The Met Council, which turns 50 this year, operates the region’s wastewater and transit systems as well as overseeing local land use planning. It doles out grants for development, environmental cleanup and regional parks, and keeps an eye on the region’s drinking water supply. Its work constructing transit lines and ensuring that cities’ plans don’t conflict with the broader plans for the region has been particularly controversial.
Previous proposals to change the governance of the Met Council have been vetoed by two Republican governors, Arne Carlson and Tim Pawlenty, as well as by DFL Gov. Mark Dayton in 2012. Dayton said Monday that local government criticism of the council, which dates to its founding in the 1960s, is derived from the “natural tension” between broad regional governance and communities pursuing their own interests.
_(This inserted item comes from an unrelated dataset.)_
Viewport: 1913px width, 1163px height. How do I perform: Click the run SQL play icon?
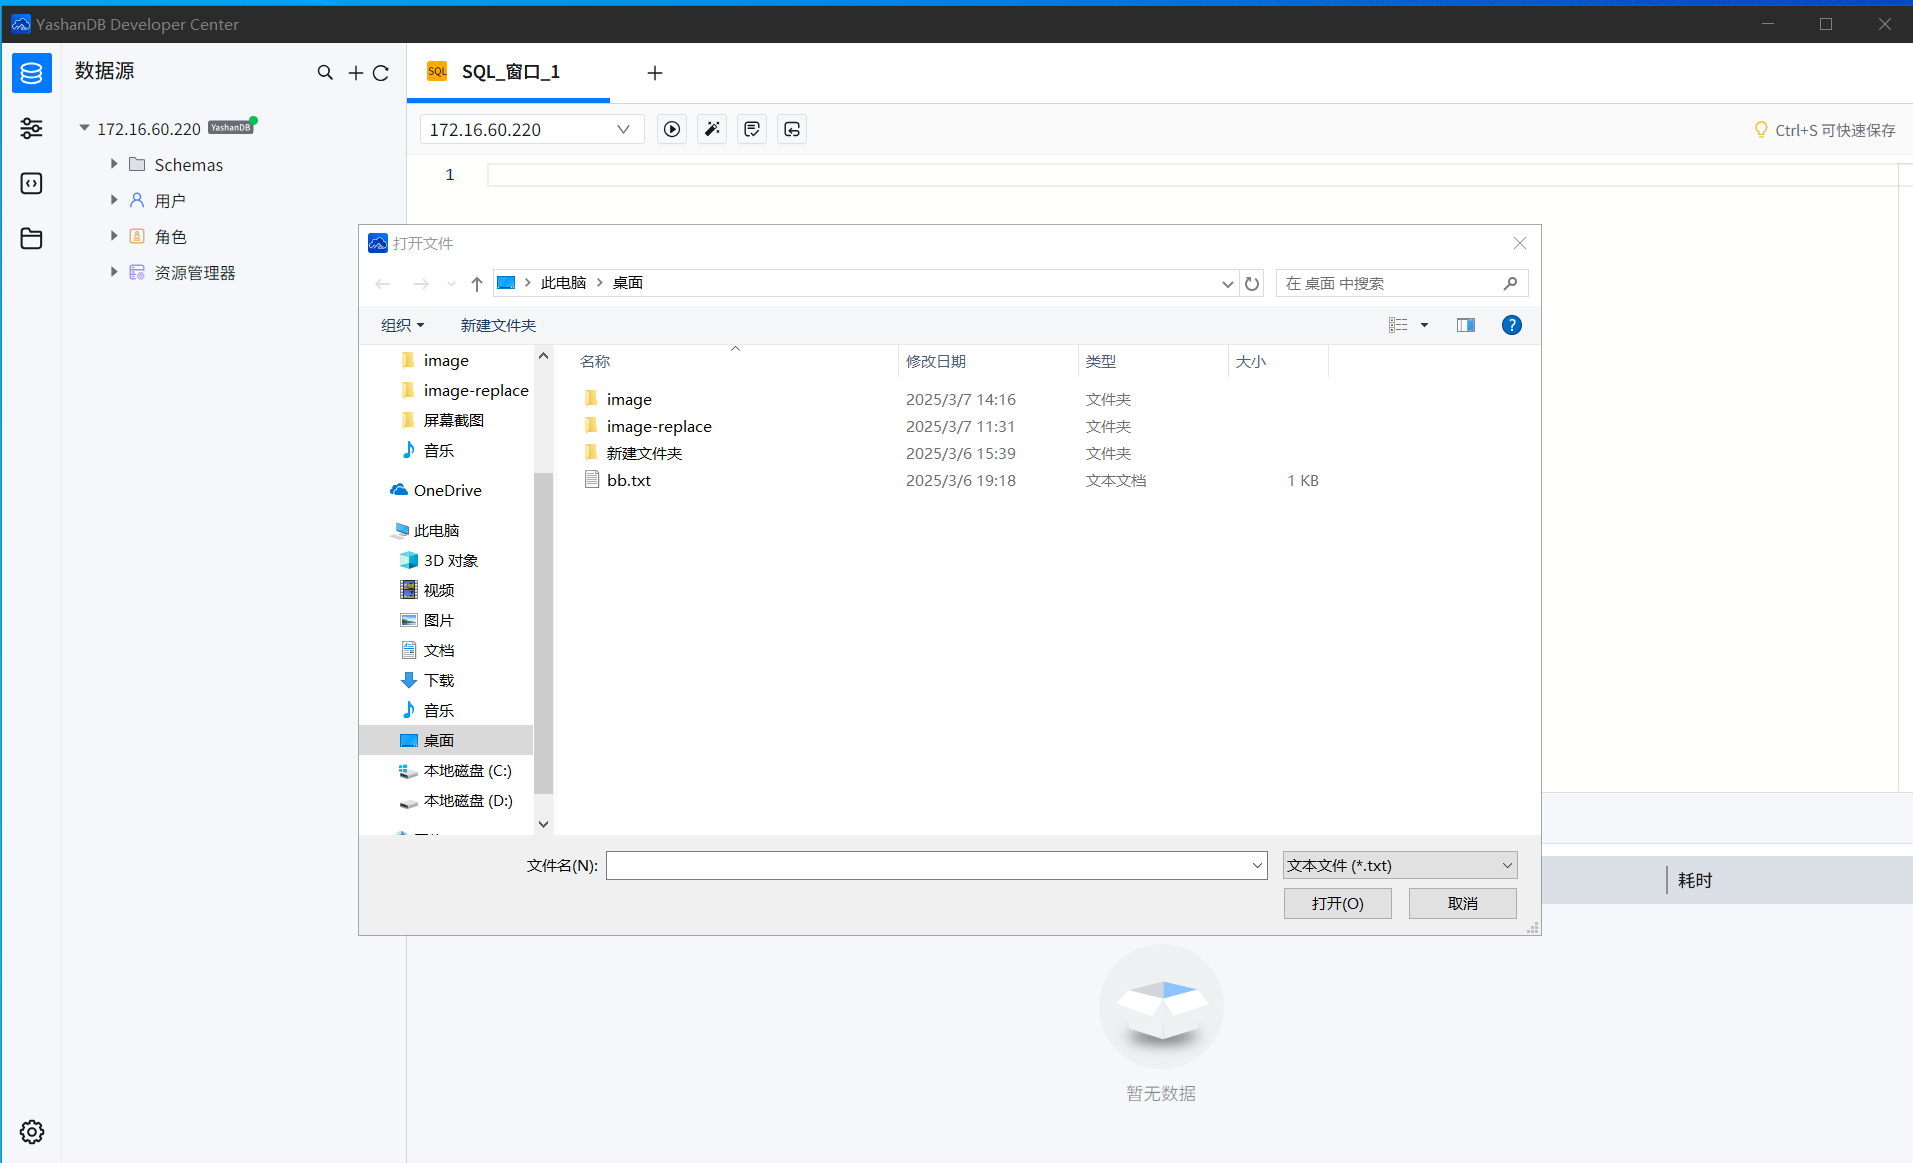click(x=672, y=129)
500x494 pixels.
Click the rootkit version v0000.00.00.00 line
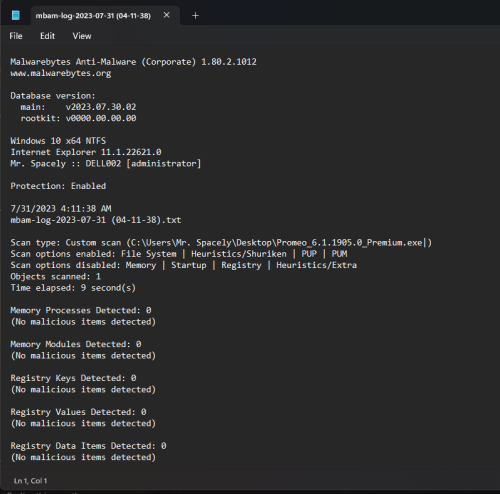78,118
“I oppose efforts to strip the Met Council of its proper role to provide accountable, regional leadership for Minnesotans,” Dayton said in a statement. “However, I will consider any serious proposal intended to improve its effectiveness.”
Conflicts of interest?
Albright’s measure would increase the size of the Met Council from 17 to 27 members. Of those, four would be appointed by the state Department of Transportation and would vote only on certain issues.
The others would be local officials appointed to staggered terms by local officials. Committees of city officials would chose 16 district representatives, and each county board also would choose a representative.
But that structure prompted criticism that it would give extra power to counties with fewer people. There are about 100,000 people in Carver County, 414,490 in Dakota County and 1.2 million in Hennepin County.
“I can see why Dakota County would like it, because you have the same voting power as a county that has three times your size,” Rep. Cheryl Youakim, DFL-Hopkins, said during a committee hearing Monday.
Opponents noted that local officials would be serving on a body that in some cases controls the cities and counties they were elected to serve.
“Now you’ve put somebody in a position where they’re both the regulator and the regulated,” said Edina Mayor Jim Hovland, who chairs a regional board that helps direct federal transportation dollars.
His comments were echoed by Metro Cities, a group representing cities in the metro area.
That drew a reaction from Rep. John Petersburg, R-Waseca.
“It seems to me that’s a little backward,” Petersburg said. “We have elected officials that are being regulated by officials that are not being elected.”
Other reform proposals
The proposal discussed Monday isn’t the only attempt at Met Council reform. The Citizens League, which helped spur the creation of the council decades ago, issued a report in April 2016 that suggested soliciting more public input on Met Council nominations and having members serve staggered four-year terms rather than changing with each governor.
But Dakota County Commissioner Chris Gerlach said Monday that would not be enough.
“That recommendation from the Citizens League left all of the appointment authority still in the hands of the governor,” he said.
Another bill at the Legislature, authored by Rep. Frank Hornstein, DFL-Minneapolis, would make the Met Council directly elected — as occurs in Portland, Ore. Gerlach said he does not favor that approach because it would effectively increase the agency’s authority.
“It does certainly solve the representation issue,” Gerlach said. “But the downside of course is you create a whole other layer of [elected] government.”
Met Council Chairman Adam Duininck said he was glad it appeared the discussion had moved beyond whether the council should exist and provide basic services.
“Hopefully it’s more just a debate and a discussion about how to best do that from a regional perspective,” Duininck said.